◆ **Work item**
Return the lines below exactly, please, from the one containing "You are a computer-use" through the last one, both included, and leave out any pictures.

Records to process START

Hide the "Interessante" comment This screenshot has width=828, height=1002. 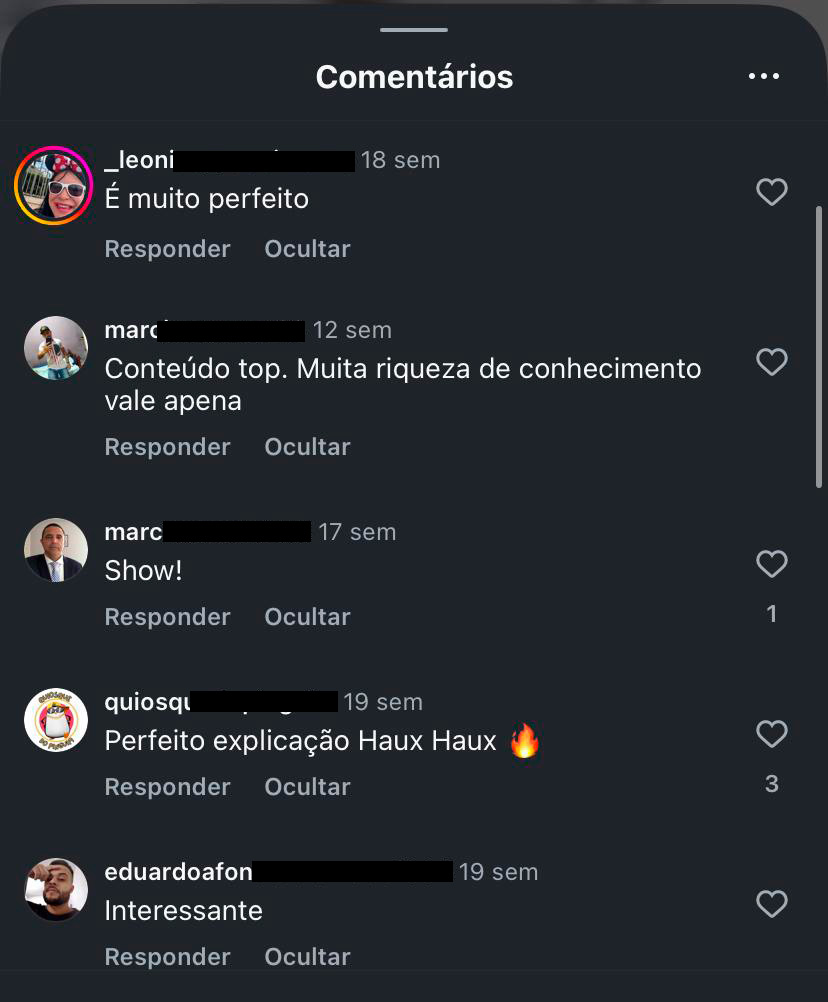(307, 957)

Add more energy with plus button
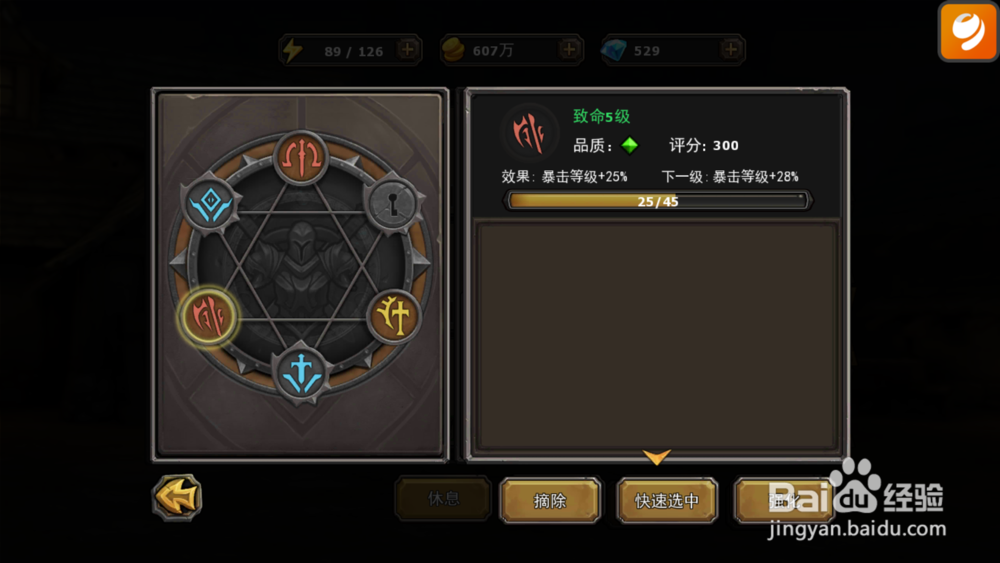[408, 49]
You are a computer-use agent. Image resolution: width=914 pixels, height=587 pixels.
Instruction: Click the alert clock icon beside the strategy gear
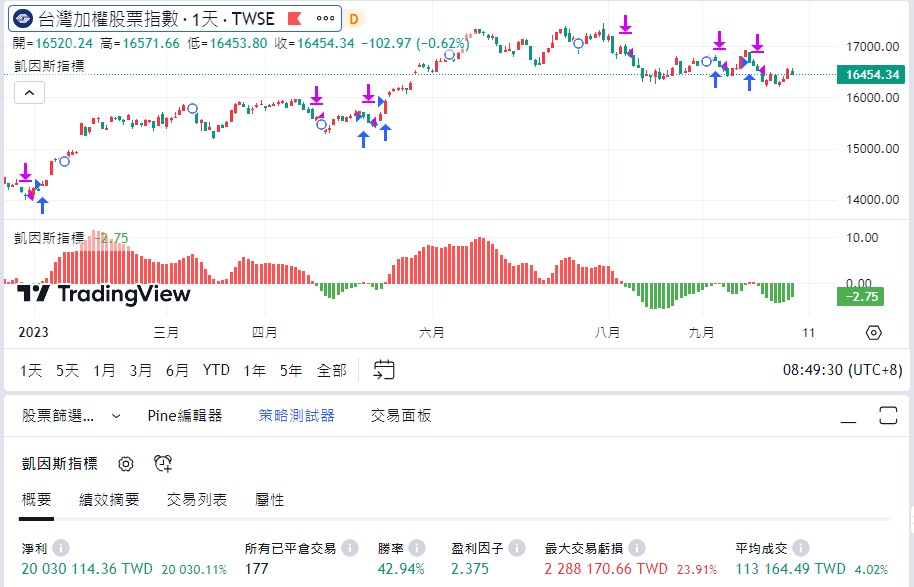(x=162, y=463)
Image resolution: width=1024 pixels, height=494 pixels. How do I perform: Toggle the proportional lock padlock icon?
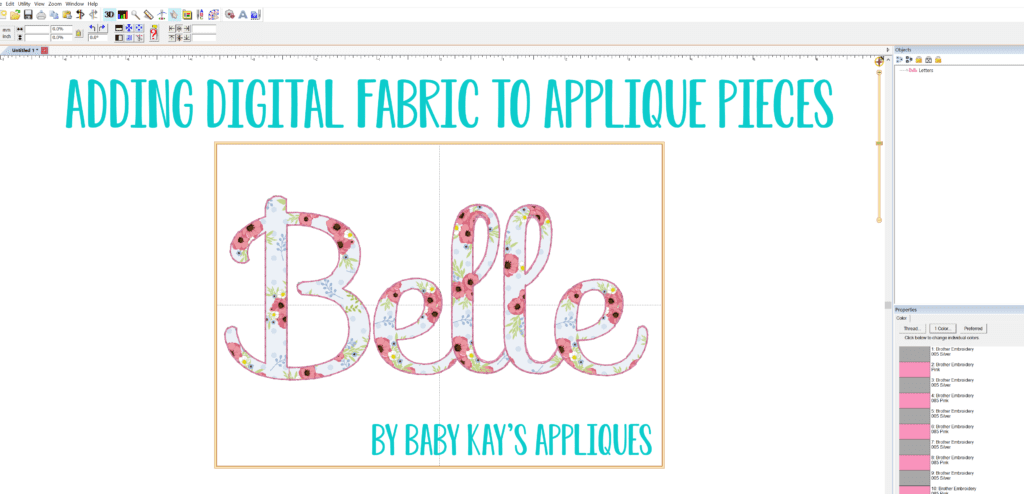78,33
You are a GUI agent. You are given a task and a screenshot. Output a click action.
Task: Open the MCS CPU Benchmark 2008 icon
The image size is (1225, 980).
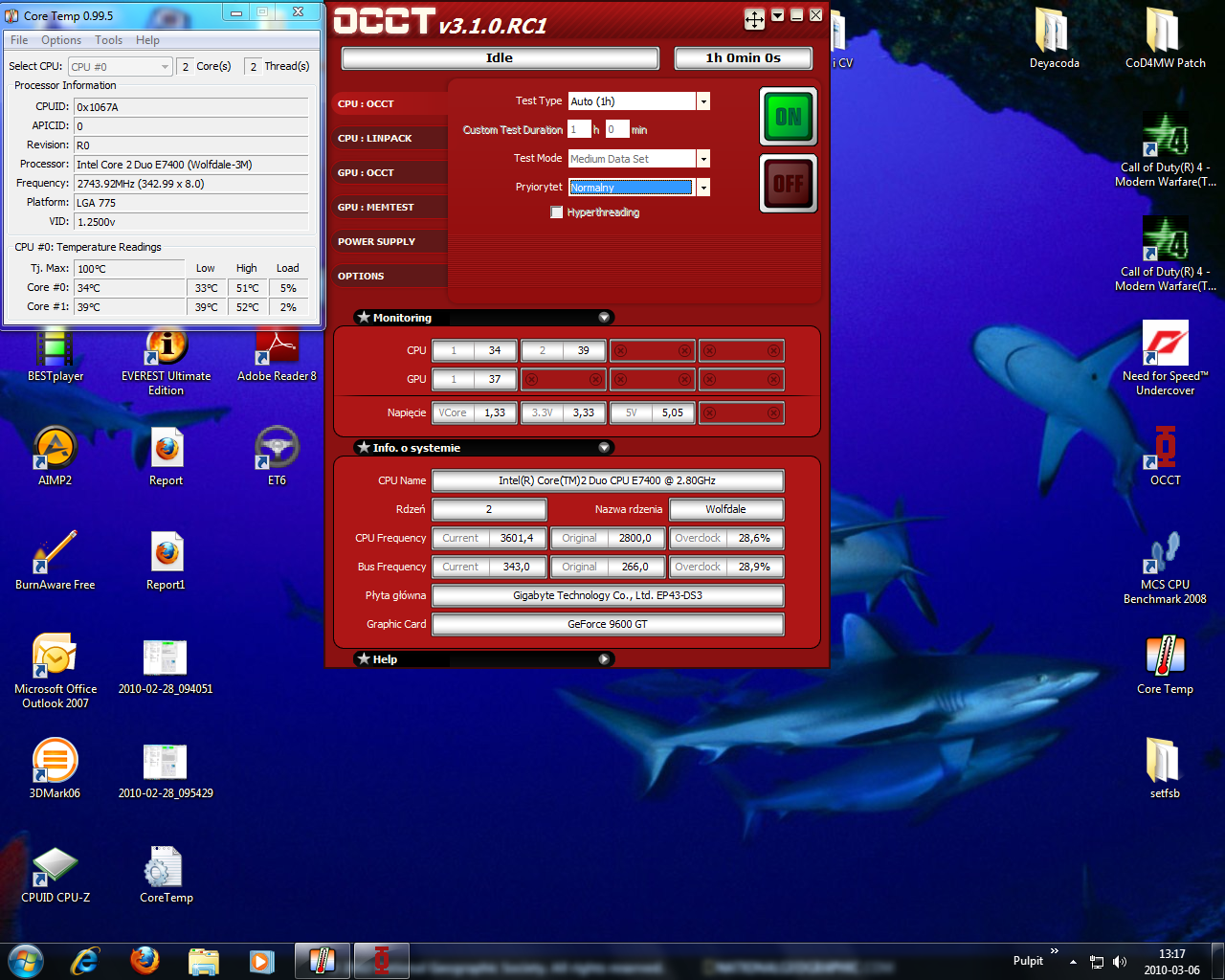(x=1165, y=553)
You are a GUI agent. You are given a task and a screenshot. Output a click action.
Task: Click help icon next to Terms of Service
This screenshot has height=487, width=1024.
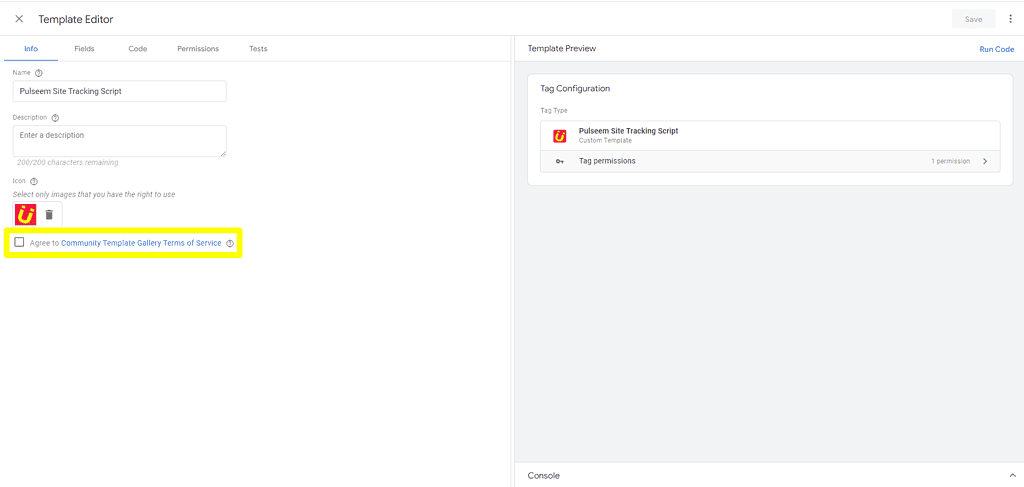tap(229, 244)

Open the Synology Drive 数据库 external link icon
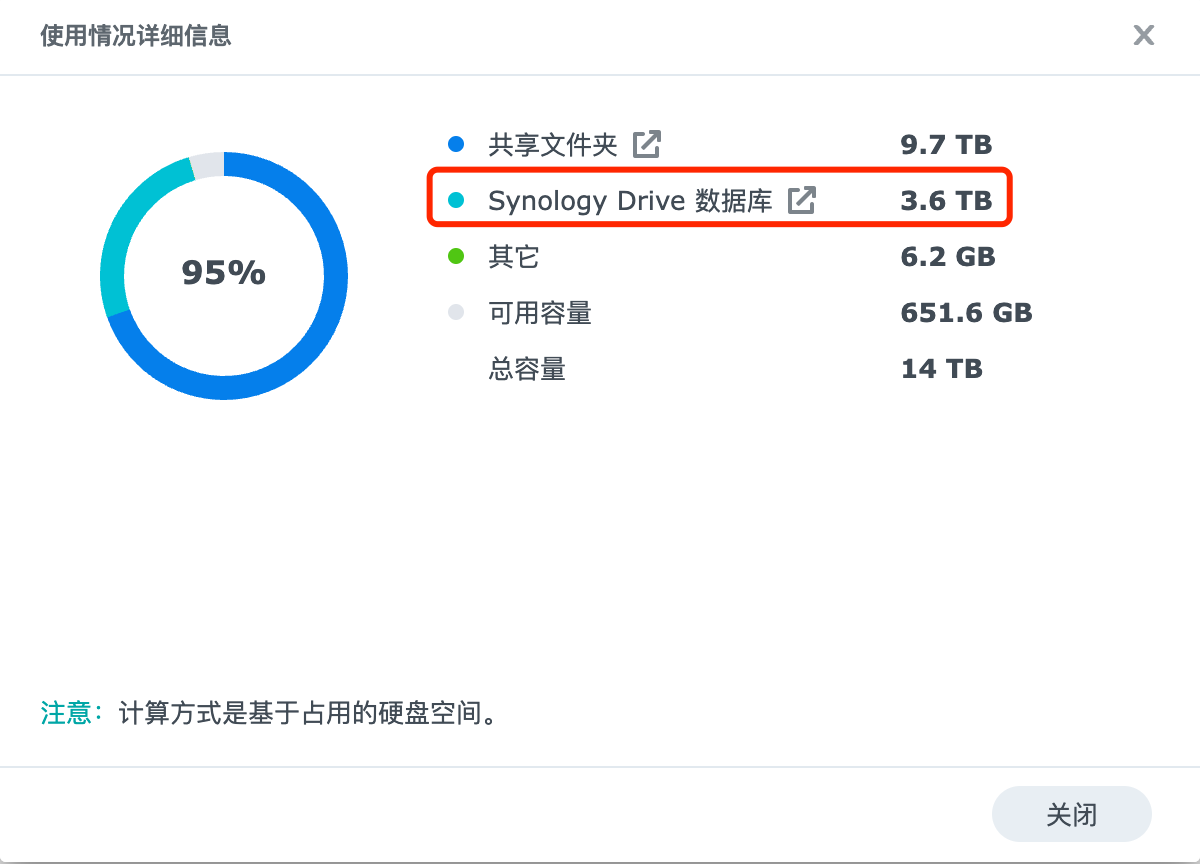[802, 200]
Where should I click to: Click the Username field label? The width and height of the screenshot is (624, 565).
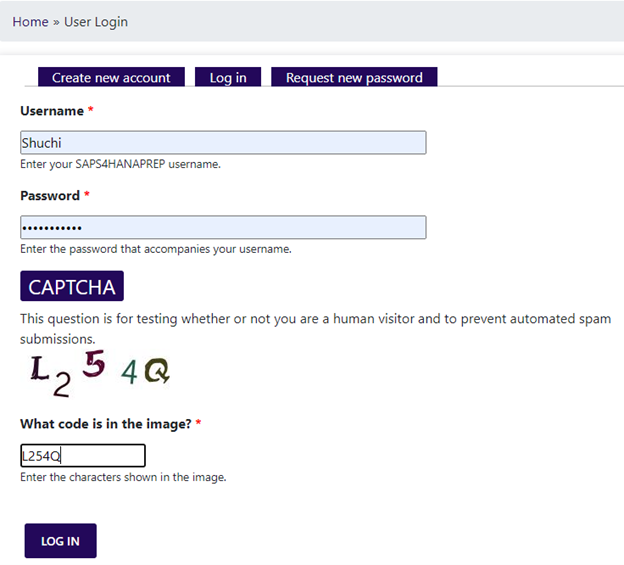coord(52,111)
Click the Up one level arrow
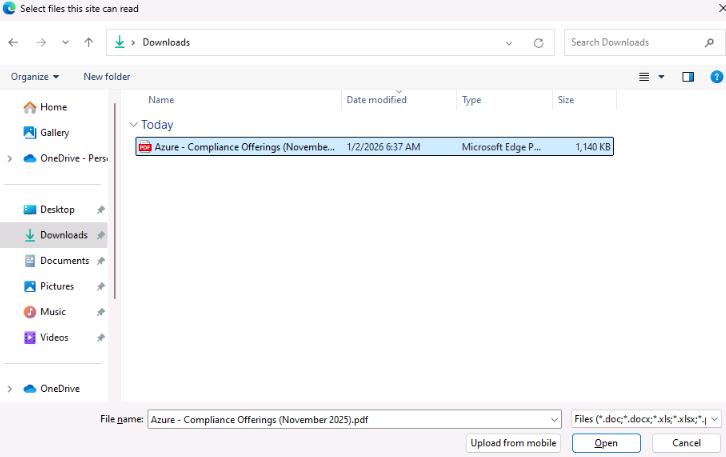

Records to process END

◆ **Solution for this problem**
You are a computer-use agent. Image resolution: width=914 pixels, height=587 pixels.
Instruction: Click the alert clock icon beside the strategy gear
(x=162, y=463)
Image resolution: width=1024 pixels, height=494 pixels. How do I perform: Toggle the proportional lock padlock icon?
78,33
You are a GUI agent. You are given a task and a screenshot. Output a click action.
Task: Open the MCS CPU Benchmark 2008 icon
The image size is (1225, 980).
(x=1165, y=553)
You are a GUI agent. You are given a task and a screenshot. Output a click action.
Task: Click help icon next to Terms of Service
This screenshot has height=487, width=1024.
tap(229, 244)

Open the Synology Drive 数据库 external link icon
[802, 200]
Where should I click to: Click the Username field label? The width and height of the screenshot is (624, 565).
coord(52,111)
Click the Up one level arrow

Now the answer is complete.